=== What is being asked ===
In the source data below, begin at the line that has "Click Add to basket" and stop after the line that has "[x=249, y=66]". Substitute "Screen size" for "Viewport" in those lines and give them again with everything else unchanged.

Source data:
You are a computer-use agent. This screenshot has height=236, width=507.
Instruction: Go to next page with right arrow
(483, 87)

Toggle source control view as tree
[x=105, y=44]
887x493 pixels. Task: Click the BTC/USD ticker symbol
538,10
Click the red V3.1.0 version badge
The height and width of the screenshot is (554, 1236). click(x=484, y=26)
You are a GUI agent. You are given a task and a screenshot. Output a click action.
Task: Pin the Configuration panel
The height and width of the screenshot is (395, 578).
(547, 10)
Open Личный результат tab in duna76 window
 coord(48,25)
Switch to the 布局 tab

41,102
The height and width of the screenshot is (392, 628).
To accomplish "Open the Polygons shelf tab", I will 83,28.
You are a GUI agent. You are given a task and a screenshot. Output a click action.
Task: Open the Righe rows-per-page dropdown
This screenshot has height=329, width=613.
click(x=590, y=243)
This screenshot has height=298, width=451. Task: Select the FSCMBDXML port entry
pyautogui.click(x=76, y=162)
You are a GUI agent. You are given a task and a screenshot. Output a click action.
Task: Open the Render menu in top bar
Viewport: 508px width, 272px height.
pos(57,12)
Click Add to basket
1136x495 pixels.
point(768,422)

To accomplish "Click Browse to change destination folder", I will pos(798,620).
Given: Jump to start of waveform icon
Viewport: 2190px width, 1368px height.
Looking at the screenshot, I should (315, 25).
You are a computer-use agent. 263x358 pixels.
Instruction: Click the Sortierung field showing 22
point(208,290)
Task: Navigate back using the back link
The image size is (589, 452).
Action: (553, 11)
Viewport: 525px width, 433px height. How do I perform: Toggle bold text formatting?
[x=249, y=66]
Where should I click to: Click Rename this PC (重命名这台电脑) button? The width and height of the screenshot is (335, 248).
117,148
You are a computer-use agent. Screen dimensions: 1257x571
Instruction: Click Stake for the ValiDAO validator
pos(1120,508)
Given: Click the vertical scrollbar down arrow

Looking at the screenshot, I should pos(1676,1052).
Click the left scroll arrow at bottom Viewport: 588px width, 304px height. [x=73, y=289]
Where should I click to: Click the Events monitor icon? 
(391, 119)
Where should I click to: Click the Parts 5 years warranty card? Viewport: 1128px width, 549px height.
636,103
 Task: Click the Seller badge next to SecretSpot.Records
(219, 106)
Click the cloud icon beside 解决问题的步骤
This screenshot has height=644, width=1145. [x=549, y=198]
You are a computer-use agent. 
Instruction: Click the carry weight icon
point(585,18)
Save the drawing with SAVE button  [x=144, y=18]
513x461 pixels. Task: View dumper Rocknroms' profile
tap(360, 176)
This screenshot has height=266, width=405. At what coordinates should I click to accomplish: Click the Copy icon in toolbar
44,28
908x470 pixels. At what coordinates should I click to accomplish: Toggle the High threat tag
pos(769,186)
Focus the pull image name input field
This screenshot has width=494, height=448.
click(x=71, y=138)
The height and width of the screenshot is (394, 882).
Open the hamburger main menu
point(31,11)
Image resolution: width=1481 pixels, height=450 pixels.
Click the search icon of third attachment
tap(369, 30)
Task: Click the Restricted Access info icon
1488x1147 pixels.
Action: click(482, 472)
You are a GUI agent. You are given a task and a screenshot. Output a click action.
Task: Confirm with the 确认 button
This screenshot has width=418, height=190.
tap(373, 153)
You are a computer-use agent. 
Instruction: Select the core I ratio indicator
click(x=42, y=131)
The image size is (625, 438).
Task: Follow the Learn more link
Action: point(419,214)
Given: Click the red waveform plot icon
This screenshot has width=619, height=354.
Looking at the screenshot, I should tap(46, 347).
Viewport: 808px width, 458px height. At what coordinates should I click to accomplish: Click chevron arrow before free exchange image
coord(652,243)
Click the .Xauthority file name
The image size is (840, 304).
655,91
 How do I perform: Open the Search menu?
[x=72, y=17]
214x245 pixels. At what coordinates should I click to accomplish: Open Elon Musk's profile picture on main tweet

=== Completed task ===
Click Add to basket
1136x495 pixels.
point(768,422)

To accomplish "Click Browse to change destination folder", I will pos(798,620).
Given: Jump to start of waveform icon
Screen size: 2190px width, 1368px height.
Looking at the screenshot, I should (315, 25).
You are a computer-use agent. 263x358 pixels.
Instruction: Click the Sortierung field showing 22
point(208,290)
Task: Navigate back using the back link
The image size is (589, 452).
Action: (553, 11)
Screen size: 525px width, 433px height. How do I perform: Toggle bold text formatting?
[x=249, y=66]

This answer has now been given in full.